Id also like to point out that any prime factor of your test number that comes in an odd multiplicity is also not a perfect square. This is a more time consuming approach though. You need only check primes between 2 and sqrt(n). If you find a prime that divides into n, but does so only an odd number of times, you do not have a square number. Take the perfect square 99,225. Its prime factored into [3,3,3,3,5,5,7,7], with an even number of each. Whereas the non-square 55,125 is prime factored into [3,3,5,5,5,7,7], with an odd number of 5's.

Also, it may be reasonable to scale down your number by factoring out any square factor you find. You can have a pre-computed list of primes and(?) their squares waiting. Doing this could reduce the size of your test number, improve speed, etc. Every time you successfully reduce a number, you arrive at something smaller to test. Take the aforementioned 99,225 and 55,125. If you know that 3 goes into each, try to divide out 9. You get 11,025 and 6,125. Attempt to reduce by a factor 9 again and you get 1,225 and 6,125, respectively, and 9 wont go into either any more. Next try 5. Attempt to reduce by 25 and you get 49 and 245, respectively. So on. We need only test 49 and 245 for squareness. The former clearly is; the latter is not, because it can be divided by 5 once but not twice.
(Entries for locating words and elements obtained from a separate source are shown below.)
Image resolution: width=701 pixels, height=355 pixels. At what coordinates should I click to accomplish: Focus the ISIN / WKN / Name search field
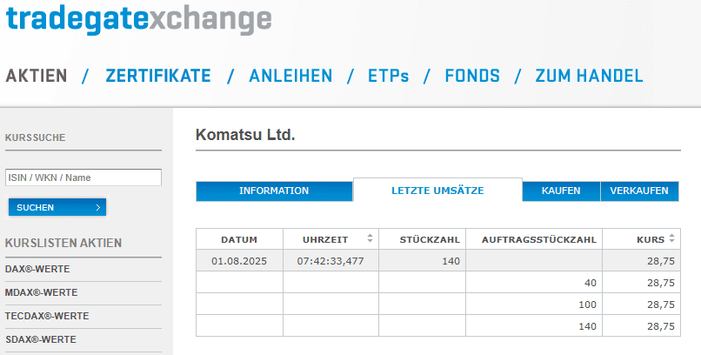[83, 178]
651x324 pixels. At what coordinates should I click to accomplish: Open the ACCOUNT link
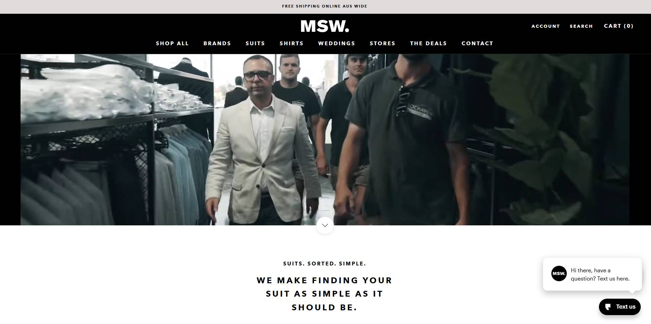tap(546, 26)
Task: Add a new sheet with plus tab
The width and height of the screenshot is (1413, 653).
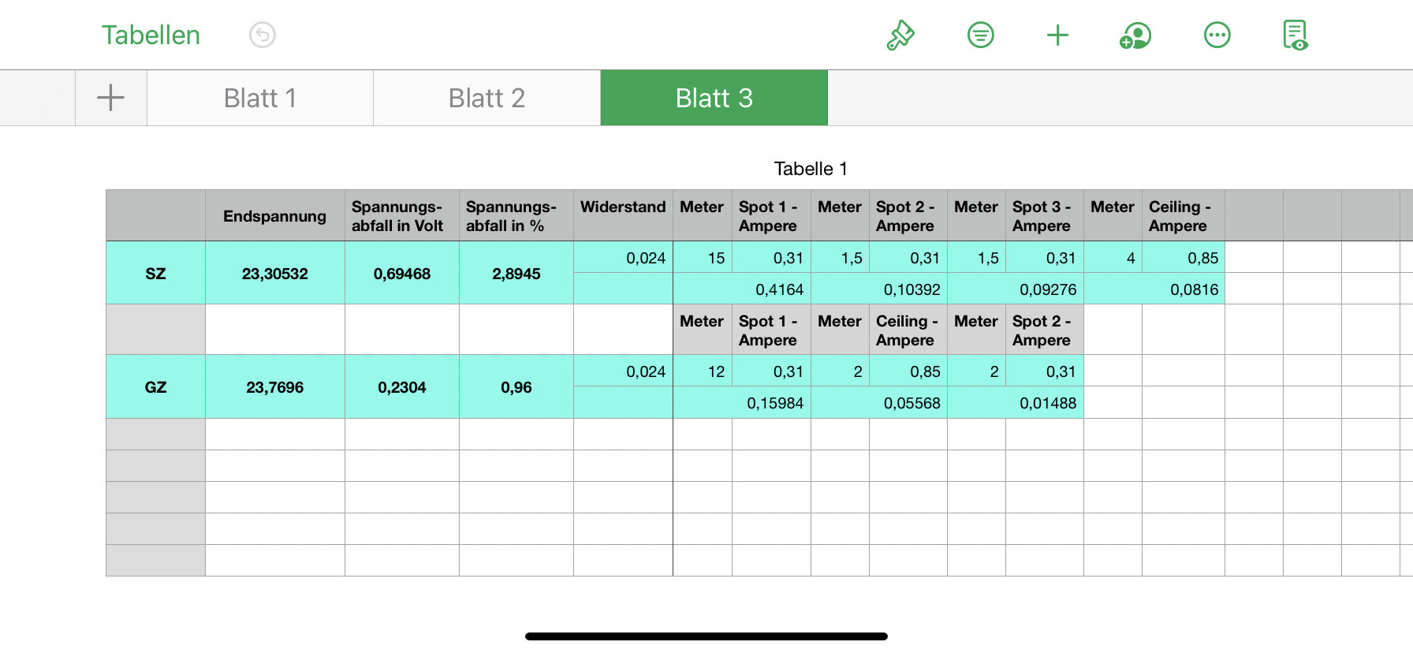Action: [x=111, y=98]
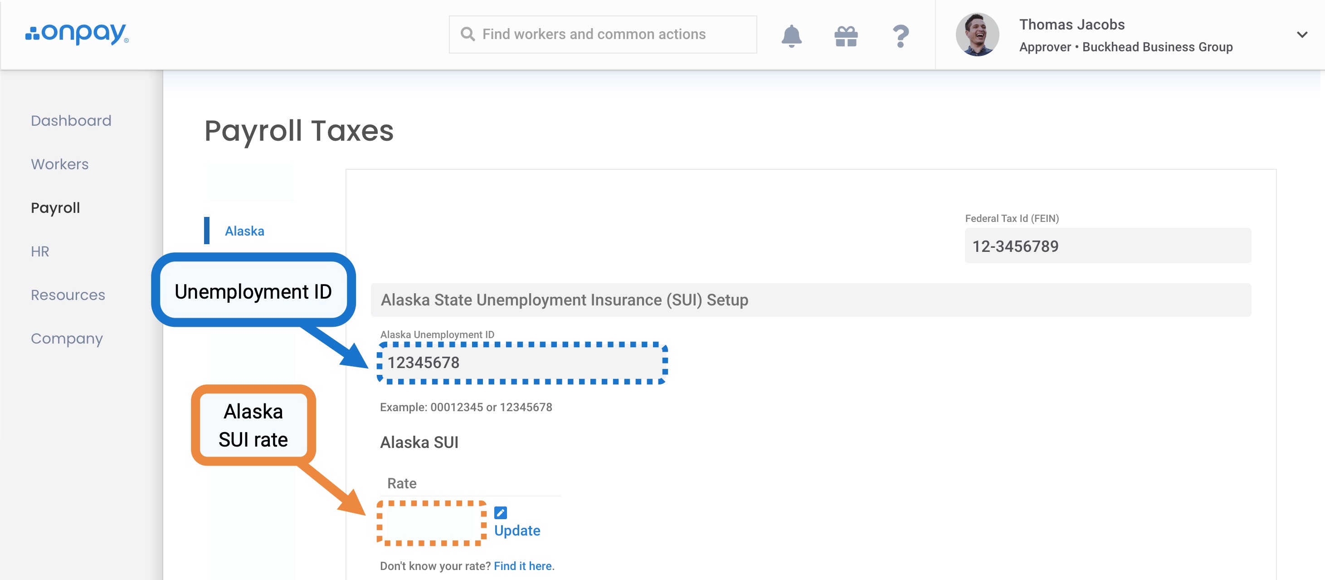Select the Alaska state tab
Image resolution: width=1325 pixels, height=580 pixels.
tap(244, 231)
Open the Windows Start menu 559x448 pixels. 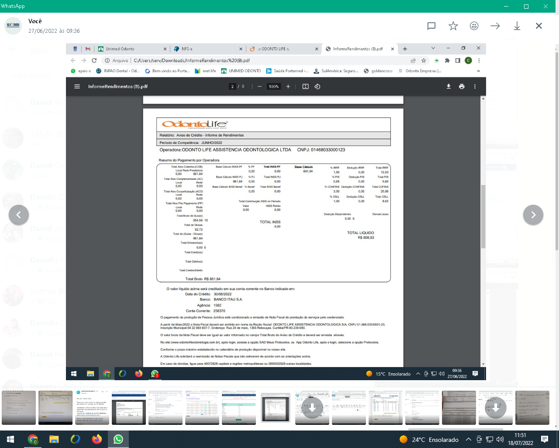[10, 439]
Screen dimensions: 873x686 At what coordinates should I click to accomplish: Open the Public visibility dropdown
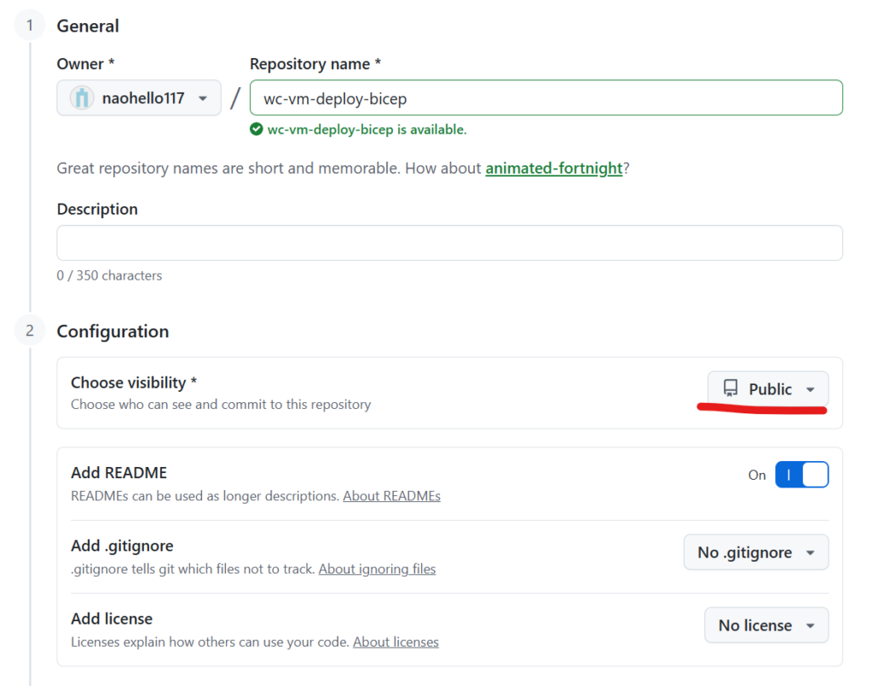pyautogui.click(x=768, y=389)
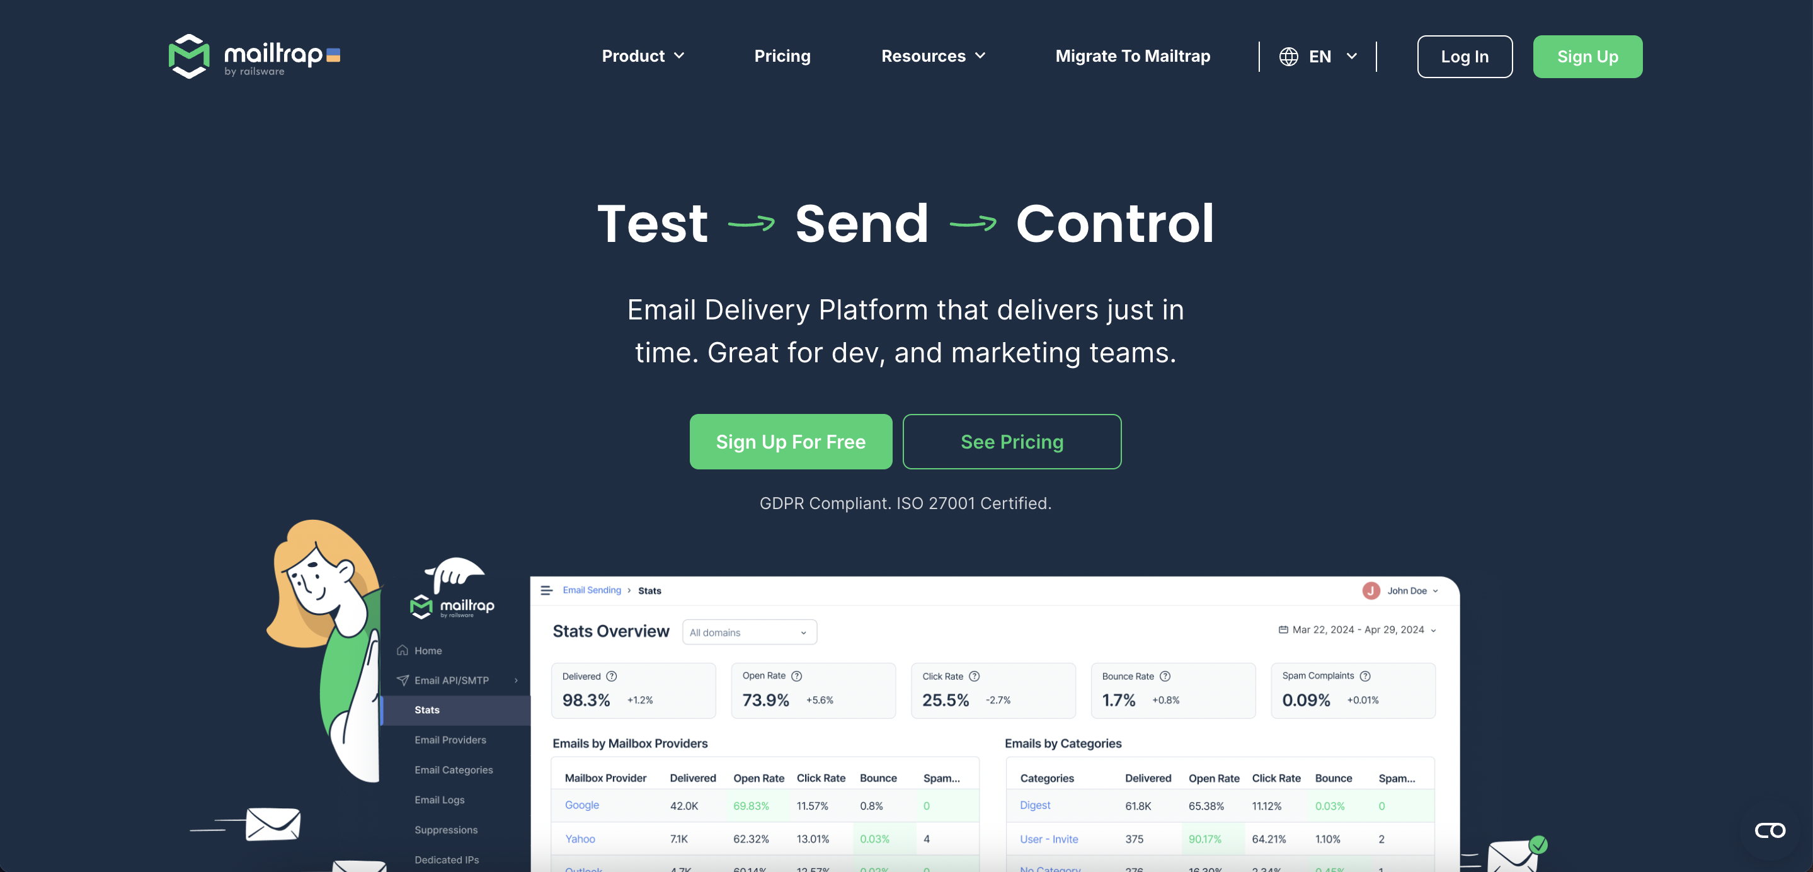The image size is (1813, 872).
Task: Click the Sign Up For Free button
Action: pos(790,442)
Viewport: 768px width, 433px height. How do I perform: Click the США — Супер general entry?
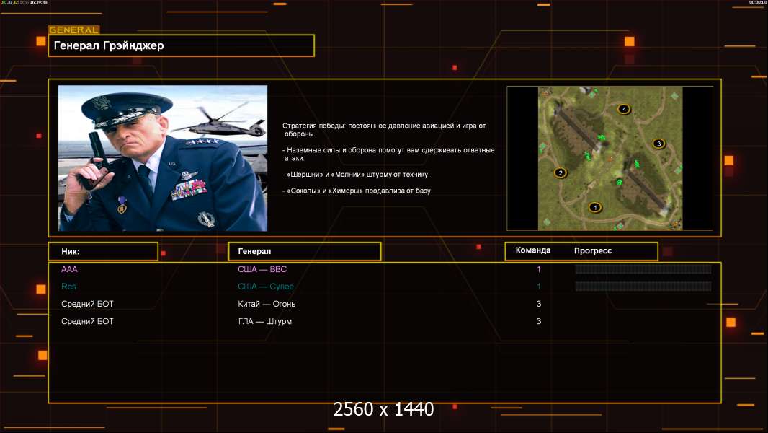click(x=266, y=287)
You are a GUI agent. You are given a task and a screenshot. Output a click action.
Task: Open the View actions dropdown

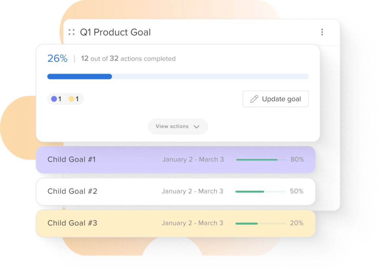pos(178,126)
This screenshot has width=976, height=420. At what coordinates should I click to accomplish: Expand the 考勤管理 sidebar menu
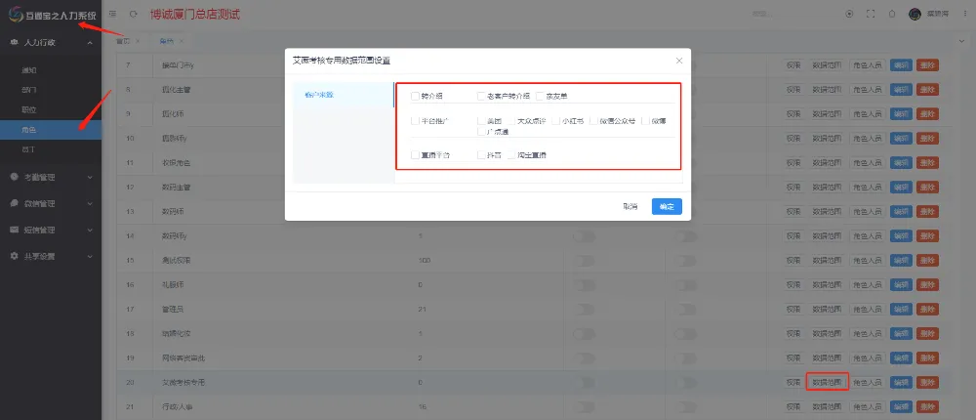pos(50,177)
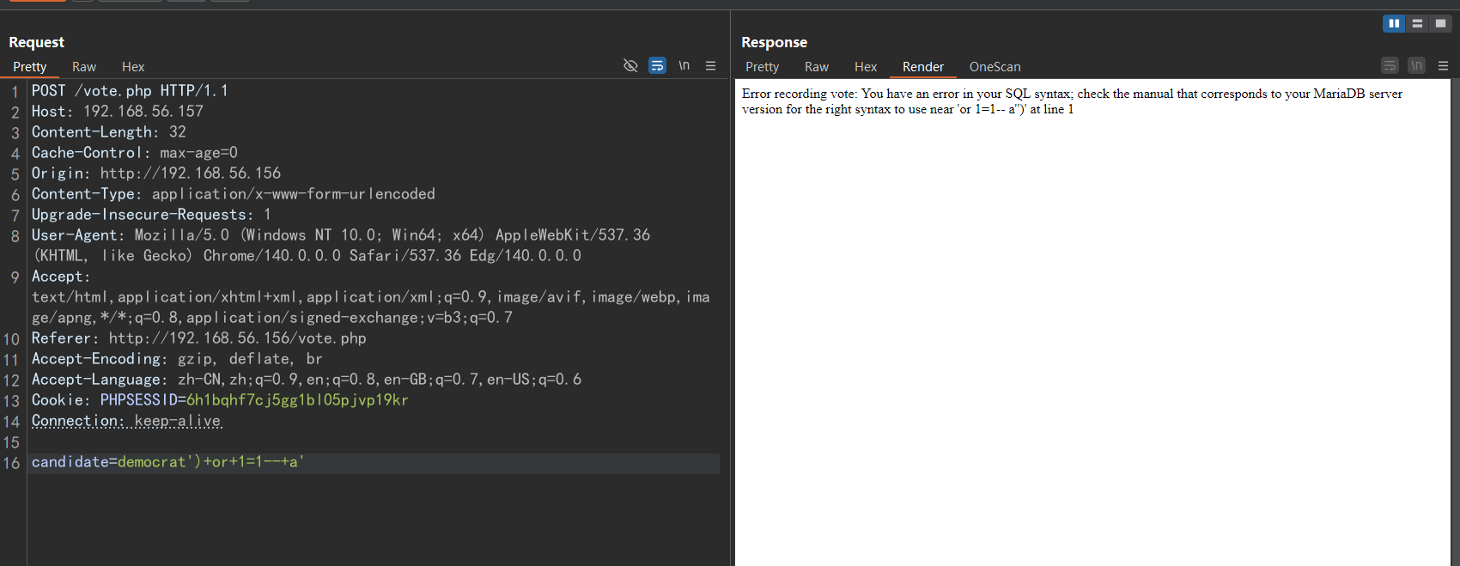
Task: Select the top-bottom stacked layout icon
Action: point(1417,23)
On a side note, once you factor out a value, it may be worthwhile to revisit some of the prior rules and tricks, as some of the patterns may emerge and reveal information.

Another tidbit is that all integers can be factored into its integer factors, including 1 and itself. If this list comprises of only unique factors then this rule applies. Non-perfect squares have an even number of factors because they come in pairs, one on either side of the square root. But perfect squares have an odd number of unique factors, since its square root is counted once. Unfortunately this test is a bit useless since it entails finding a list of factors which include the square root itself. Take the perfect square 9 for example. Its integer factors are [1,3,9]. The 3 is the square root, but there are an odd number of terms in the list. The non-square 10, however, has integer factors [1,2,5,10].